IV.3.1: Environmental Regulation in the Russian Arctic.

By R. Douglas Brubaker, The Fridtjof Nansen Institute, Lysaker, Norway.

In Working Paper No. 79, "Environmental Regulation in the Russian Arctic," recommendations are forwarded corresponding to and closely related to those forwarded in the Working Paper, No. 52, "Jurisdiction Governing the Straits in Russian Arctic Waters." In order to increase world order and reduce tension, a law of the sea Conference should be convened, including delegations from the Foreign Ministries of the Arctic littoral States and including non littoral Scandinavian States. The object would be to resolve those issues exhibiting most dissension between the Russian Arctic regime and LOSC Article 234, coastal State jurisdiction in ice-covered areas. These issues are the possible application of the Russian regime to the high seas, application to public vessels, mandatory and discriminatory fees, and interface with the international straits regime.
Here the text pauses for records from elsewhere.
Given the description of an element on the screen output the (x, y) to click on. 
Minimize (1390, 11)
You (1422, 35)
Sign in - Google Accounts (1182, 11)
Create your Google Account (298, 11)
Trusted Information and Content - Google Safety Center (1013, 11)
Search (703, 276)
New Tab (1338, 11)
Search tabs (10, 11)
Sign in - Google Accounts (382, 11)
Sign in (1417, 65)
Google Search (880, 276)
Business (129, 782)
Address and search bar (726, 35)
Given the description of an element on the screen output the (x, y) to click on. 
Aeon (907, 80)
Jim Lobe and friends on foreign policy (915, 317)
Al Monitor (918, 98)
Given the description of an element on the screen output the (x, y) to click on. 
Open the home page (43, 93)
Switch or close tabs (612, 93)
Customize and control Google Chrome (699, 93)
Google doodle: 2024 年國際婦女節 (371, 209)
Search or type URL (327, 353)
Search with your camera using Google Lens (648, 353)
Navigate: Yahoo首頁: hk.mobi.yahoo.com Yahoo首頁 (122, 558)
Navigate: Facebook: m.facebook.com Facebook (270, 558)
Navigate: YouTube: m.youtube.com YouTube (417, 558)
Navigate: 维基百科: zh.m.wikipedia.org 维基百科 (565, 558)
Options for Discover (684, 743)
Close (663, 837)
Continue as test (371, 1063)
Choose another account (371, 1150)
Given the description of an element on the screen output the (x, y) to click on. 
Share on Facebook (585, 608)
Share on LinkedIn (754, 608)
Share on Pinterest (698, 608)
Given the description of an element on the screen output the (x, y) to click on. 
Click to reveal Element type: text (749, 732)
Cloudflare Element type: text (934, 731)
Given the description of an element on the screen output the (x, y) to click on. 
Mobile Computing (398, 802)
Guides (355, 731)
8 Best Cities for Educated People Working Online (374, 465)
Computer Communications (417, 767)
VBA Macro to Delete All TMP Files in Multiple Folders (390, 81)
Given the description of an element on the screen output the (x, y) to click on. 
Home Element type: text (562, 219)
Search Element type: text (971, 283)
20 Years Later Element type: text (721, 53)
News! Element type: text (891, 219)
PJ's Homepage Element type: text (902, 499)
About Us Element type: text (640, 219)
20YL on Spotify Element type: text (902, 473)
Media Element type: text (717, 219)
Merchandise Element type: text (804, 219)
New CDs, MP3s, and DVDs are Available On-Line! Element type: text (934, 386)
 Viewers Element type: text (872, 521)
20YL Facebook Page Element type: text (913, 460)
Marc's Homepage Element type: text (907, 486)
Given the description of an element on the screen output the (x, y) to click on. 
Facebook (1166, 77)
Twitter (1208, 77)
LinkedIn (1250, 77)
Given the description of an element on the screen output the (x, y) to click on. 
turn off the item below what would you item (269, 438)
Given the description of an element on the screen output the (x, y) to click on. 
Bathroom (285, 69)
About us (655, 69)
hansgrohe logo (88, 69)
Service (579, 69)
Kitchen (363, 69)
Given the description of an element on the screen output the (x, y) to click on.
Surface passage by public vessels is exempt under LOSC Article 236, yet could still be agreed at the Conference to be made subject to the vague condition of compliance with LOSC environmental provisions, if operational capabilities are not impaired and if "reasonable and practical." The sensitive issue of submarine passage need not be mentioned. At the same time especially Russian military activities at sea, but also the U.S., might be influenced in a more environmentally positive light, building upon the trilateral military agreement for the Kara Sea between Russia, Norway and the U.S. It is maintained resolving several of the Arctic environmental issues closely tied to the jurisdictional issues is a more satisfactory and stable solution over time than physically "testing" the Russian regime, similar to the U.S. Freedom of Navigation program (FON) and possibly other State practice. As a representative from the U.S. Navy notes, negotiated agreements are much more stable in the long run than "unilateral assertions of rights premised on the process of claim and counterclaim of customary international law."